I won this from LibraryThing's Member Giveaway – Many thanks.

Partly in celebration, I take it, of the bicentenary of Sense and Sensibility comes this collection of Austenabilia. There are twenty-two stories commissioned for this book which center on Jane Austen or her characters in some way – a wide variety of ways, from what has to be admitted to be fan fiction to insertion of Jane or her ghost as a player in the cast to largely unrelated stories that barely brush the subject at hand. The general premise makes me a little uneasy; would Miss Austen have approved of impertinent strangers jumping her characters through new hoops, much less using her as a character? Perhaps she would. But given that a big part of the little I know about her involves her desire for privacy, I seriously tend to doubt it. It's a matter of respect for the author, for the person. (I seem to be one of the only people bothered by this… which is nothing new.)

One note to writers who may one day be included in future Jane Austen-themed anthologies: please, for the love of God or whatever else you love best, do not - ***do not*** - make your first line any form of play on "It is a truth universally acknowledged that a single man in possession of a good fortune must be in want of a wife." I'm begging you. It's for your own good as well as the reader's – please. There are half a dozen stories in this collection that use it - all right, two, but it seemed like half a dozen - and … really. Refrain.

The cover, I feel, is not a great design. What is close-to obviously meant to be a French memo board (French!?) with cartes de visites tucked into the ribbons just reads from a distance as two deep pink X's crossing out the female face and the cover itself, cluttered with off-white rectangles. Even though only nine of the contributing writers (23, including the editor) were given a place on the cover, it makes for a crowded image.

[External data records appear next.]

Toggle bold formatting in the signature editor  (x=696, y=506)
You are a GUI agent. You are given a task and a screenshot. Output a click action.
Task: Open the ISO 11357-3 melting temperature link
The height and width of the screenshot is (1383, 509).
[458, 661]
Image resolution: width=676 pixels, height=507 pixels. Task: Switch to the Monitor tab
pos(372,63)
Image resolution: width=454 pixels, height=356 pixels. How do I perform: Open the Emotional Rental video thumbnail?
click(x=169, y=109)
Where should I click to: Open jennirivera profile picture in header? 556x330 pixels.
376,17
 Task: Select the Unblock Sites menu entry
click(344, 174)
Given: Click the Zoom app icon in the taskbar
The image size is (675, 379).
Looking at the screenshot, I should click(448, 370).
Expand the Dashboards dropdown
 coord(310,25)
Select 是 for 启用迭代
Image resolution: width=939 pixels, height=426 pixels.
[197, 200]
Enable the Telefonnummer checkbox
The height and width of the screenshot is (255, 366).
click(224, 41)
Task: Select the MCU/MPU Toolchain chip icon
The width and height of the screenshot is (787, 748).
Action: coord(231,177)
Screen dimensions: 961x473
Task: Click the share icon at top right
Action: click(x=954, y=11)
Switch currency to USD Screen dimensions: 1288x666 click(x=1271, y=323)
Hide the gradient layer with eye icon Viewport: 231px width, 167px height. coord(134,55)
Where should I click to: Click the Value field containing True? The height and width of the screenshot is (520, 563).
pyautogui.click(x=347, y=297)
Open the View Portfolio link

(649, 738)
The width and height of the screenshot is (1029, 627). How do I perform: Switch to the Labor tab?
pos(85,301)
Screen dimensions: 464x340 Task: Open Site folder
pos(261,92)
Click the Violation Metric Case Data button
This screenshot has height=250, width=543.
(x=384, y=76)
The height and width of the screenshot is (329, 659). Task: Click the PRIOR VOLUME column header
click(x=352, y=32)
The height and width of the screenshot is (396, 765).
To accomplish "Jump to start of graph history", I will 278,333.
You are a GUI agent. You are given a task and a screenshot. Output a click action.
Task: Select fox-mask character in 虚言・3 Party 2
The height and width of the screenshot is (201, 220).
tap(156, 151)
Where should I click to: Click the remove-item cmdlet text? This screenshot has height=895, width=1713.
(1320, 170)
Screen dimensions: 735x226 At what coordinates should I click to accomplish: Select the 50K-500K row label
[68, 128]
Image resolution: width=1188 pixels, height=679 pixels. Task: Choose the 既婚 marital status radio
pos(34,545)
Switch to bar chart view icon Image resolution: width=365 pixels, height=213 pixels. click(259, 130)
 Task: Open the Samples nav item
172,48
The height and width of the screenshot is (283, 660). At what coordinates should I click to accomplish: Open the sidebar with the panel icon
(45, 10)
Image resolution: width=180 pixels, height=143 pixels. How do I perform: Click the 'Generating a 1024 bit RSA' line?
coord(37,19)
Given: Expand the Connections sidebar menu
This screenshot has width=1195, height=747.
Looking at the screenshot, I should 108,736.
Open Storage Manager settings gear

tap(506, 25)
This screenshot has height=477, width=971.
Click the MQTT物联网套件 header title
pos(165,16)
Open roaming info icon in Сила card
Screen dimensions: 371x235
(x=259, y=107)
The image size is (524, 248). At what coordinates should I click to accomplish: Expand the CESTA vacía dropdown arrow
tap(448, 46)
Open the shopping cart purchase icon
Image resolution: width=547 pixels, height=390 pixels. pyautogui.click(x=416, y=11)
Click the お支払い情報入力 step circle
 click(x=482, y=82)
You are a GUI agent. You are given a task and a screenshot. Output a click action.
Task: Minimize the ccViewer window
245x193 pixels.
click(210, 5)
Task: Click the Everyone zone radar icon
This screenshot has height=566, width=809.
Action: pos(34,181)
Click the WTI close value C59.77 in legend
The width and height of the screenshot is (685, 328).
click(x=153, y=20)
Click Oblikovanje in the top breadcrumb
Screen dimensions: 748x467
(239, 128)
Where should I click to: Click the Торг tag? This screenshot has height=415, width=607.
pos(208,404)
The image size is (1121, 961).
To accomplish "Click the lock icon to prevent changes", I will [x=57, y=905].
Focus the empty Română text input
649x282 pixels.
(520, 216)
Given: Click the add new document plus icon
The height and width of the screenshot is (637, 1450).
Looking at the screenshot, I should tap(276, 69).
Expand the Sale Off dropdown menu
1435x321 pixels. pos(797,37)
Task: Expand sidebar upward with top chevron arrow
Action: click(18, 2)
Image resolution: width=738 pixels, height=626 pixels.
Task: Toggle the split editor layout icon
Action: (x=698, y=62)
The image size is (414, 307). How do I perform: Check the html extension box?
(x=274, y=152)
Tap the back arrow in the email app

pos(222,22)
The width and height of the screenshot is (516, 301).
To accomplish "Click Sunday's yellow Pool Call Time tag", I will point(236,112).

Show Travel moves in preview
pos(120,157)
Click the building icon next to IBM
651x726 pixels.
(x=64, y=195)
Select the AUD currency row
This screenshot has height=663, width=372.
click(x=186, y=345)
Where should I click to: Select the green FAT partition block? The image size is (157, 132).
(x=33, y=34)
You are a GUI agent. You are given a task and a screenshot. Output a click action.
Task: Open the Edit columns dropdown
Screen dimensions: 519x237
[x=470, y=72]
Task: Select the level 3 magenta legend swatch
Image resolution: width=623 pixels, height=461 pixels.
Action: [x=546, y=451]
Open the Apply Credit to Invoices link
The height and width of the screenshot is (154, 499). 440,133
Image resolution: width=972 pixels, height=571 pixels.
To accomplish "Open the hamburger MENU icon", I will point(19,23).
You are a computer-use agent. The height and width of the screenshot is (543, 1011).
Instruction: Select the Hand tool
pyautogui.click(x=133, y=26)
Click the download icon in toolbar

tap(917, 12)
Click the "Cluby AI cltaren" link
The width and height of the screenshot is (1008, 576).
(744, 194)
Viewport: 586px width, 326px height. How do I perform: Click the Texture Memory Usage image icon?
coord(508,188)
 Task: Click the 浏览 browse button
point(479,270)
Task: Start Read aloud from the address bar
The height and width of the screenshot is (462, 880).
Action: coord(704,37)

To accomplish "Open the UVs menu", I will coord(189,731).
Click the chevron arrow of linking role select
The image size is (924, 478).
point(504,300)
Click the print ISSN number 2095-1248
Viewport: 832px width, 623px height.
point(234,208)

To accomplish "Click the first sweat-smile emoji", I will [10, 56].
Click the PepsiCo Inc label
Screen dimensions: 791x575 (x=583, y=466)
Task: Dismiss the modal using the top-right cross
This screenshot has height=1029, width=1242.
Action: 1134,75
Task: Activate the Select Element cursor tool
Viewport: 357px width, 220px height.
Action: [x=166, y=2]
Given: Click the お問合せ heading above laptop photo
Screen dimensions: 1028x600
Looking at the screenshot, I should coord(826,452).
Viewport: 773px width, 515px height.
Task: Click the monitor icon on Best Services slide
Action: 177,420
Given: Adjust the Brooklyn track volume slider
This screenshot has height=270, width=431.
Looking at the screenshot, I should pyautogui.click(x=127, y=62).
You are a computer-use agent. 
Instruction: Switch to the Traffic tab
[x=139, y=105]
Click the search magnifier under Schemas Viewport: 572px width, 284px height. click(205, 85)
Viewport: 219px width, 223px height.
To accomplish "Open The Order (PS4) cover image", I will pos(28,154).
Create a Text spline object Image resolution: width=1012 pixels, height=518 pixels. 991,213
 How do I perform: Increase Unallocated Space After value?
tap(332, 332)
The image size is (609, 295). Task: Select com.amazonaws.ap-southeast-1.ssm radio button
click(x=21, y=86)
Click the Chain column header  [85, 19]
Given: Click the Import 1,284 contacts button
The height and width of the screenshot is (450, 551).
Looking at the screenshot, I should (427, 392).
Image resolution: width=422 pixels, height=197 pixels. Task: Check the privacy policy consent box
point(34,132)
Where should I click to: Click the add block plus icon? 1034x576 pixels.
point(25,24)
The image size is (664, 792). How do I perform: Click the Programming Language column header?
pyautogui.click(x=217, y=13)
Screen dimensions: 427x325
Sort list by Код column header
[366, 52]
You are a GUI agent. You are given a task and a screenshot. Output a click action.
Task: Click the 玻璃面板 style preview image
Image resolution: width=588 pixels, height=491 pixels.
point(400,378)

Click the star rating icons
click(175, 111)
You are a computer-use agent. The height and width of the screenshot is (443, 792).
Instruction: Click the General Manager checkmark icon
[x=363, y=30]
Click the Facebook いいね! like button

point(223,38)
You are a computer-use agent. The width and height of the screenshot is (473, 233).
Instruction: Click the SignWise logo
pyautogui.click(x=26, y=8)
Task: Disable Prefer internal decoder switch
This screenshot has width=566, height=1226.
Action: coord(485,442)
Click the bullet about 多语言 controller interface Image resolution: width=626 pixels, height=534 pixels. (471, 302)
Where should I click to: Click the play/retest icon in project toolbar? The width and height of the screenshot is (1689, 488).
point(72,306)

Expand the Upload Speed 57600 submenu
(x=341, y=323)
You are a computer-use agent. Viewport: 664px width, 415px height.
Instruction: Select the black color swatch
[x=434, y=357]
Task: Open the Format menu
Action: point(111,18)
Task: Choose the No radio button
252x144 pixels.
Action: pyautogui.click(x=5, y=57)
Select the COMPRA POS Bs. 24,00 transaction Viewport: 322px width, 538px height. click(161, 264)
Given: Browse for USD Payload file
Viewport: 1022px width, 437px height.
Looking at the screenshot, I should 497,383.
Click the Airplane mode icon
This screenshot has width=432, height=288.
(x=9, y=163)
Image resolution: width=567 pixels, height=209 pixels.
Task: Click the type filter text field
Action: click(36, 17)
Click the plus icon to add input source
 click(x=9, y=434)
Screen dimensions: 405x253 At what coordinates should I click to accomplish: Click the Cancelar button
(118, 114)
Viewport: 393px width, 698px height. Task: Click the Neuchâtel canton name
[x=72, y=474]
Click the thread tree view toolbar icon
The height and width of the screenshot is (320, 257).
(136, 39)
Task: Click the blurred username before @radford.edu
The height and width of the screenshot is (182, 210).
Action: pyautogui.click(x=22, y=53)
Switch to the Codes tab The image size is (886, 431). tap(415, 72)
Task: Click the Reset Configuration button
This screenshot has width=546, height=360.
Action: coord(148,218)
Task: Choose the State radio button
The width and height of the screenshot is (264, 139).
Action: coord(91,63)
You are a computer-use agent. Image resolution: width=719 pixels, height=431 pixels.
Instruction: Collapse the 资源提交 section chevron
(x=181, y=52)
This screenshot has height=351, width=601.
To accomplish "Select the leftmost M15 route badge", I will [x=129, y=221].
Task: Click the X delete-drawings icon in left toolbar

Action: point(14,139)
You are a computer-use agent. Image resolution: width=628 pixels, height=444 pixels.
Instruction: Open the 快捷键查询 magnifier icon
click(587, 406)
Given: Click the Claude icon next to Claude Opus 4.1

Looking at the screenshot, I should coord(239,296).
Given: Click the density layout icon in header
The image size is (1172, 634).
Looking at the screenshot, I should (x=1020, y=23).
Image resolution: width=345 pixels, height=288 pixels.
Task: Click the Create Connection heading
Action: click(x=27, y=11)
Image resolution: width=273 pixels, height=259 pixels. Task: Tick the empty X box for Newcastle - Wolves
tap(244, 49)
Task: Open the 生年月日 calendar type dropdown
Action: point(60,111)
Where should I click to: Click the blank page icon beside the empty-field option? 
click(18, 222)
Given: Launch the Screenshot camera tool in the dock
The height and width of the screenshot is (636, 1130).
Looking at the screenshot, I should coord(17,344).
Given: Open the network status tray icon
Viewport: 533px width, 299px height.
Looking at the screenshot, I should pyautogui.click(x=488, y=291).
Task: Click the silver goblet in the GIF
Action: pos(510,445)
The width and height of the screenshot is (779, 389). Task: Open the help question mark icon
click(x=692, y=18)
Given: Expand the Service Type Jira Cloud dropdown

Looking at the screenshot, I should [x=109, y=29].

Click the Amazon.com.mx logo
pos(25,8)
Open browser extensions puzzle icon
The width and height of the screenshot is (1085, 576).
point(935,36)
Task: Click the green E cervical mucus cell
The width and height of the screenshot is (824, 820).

I admit to being a little perturbed that the book's official website mentions an enhanced eBook edition; I feel a bit slighted. I can't find detail about what the enhancements might be, though.

Putting all of that aside, taking the stories individually as stories … well, as is usual for an anthology, there's a little bit of everything, good and bad and indifferent.

Reviews of the stories are on my blog - https://agoldoffish.wordpress.com/2011/10/15/jane-austen-made-me-do-it-story-collection-lter/

On the whole, the lesson I take away from this collection is multi-leveled. Be very judicious (and respectful) in using a real historical personage as a character, and the same goes for another person's fictional creations. If you do so you must take off from very solid ground: apart from the obvious, don't make random crap up, because it will only make you look foolish. And don't under any circumstances begin with any "truth universally acknowledged".